Description of selected adverse reactions

Rarely, after treatment with other fluoroquinolones, adverse effects have been reported that may also potentially occur during treatment with moxifloxacin: increased intracranial pressure (including idiopathic intracranial hypertension), hypernatremia, hypercalcemia, hemolytic anemia.

Anxiety, suicidal thoughts, panic attacks, neuralgia, and disturbances in attention concentration are potential aspects of prolonged and disabling adverse reactions induced by fluoroquinolones, which may lead to loss of work capacity.

Reporting of suspected adverse reactions.

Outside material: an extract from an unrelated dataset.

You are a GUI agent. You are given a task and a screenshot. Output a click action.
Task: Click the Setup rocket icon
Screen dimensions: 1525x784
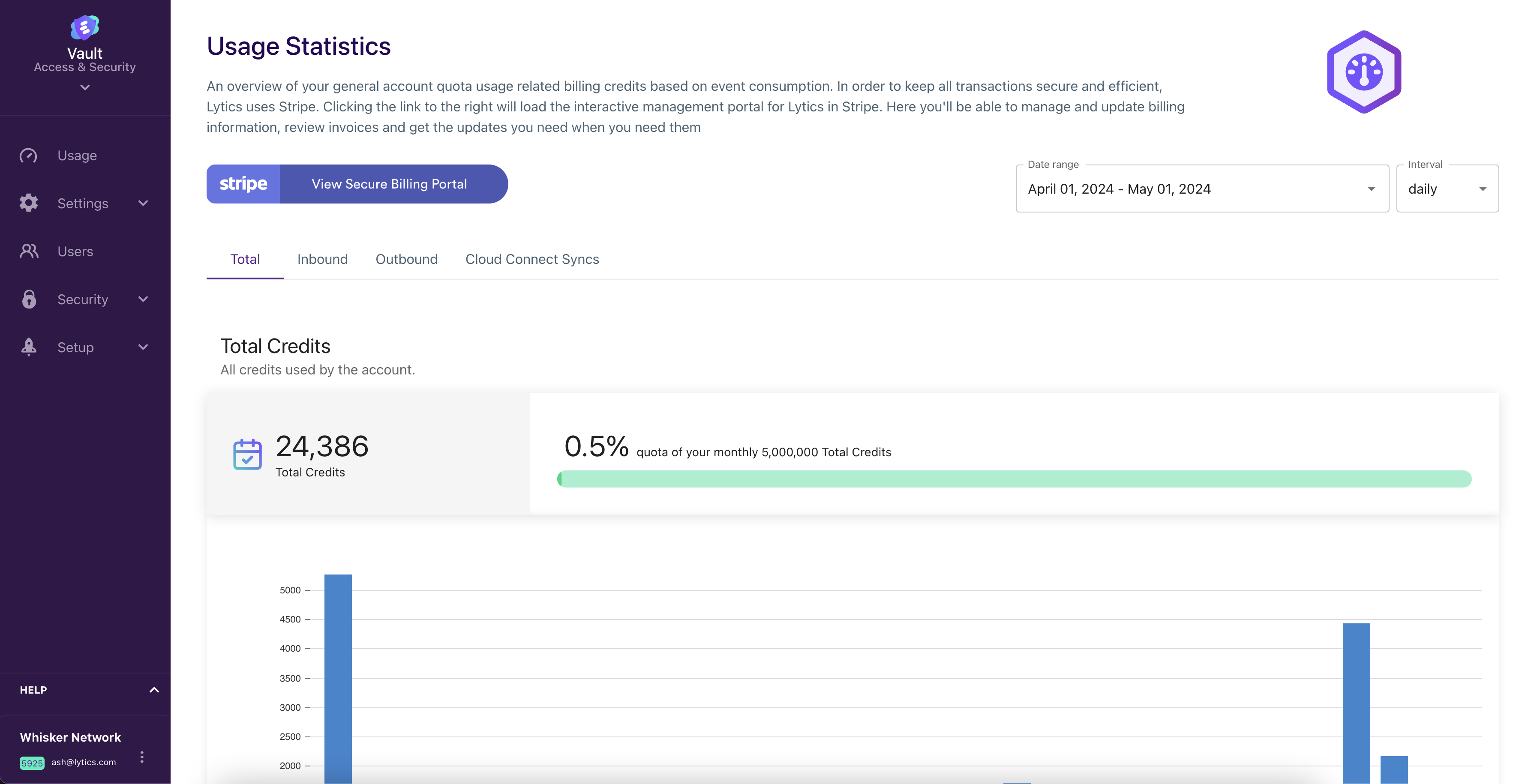pos(28,347)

Reporting suspected adverse reactions after the authorization of a medicinal product is important. It allows continued monitoring of the benefit/risk balance of the medicinal product. Healthcare professionals are required to report any suspected adverse reactions through the national reporting system.

Shelf life.

3 years.

Storage conditions.

Store in the original packaging at a temperature not exceeding 25 °C. Keep out of the reach of children.

Incompatibilities.

The moxifloxacin infusion solution must not be administered simultaneously with other incompatible solutions, including: 10% sodium chloride solution; 20% sodium chloride solution; 4.2% sodium bicarbonate solution; 8.4% sodium bicarbonate solution. This medicinal product should not be mixed with other medicinal products except those specified in the section "Special precautions for safety."

Packaging.

250 mL of solution in a vial, 1 vial per cardboard box.

Prescription status. Prescription only.

Manufacturer.

VEM ILAC San. ve Tik. A.S., Turkey.

Manufacturer's address and location of activity.

Cerkezkoy Organize Sanayi Bolgesi, Karaagac Mahallesi, Fatih Bulvari No: 38, Kapakli/Tekirdag/Turkey.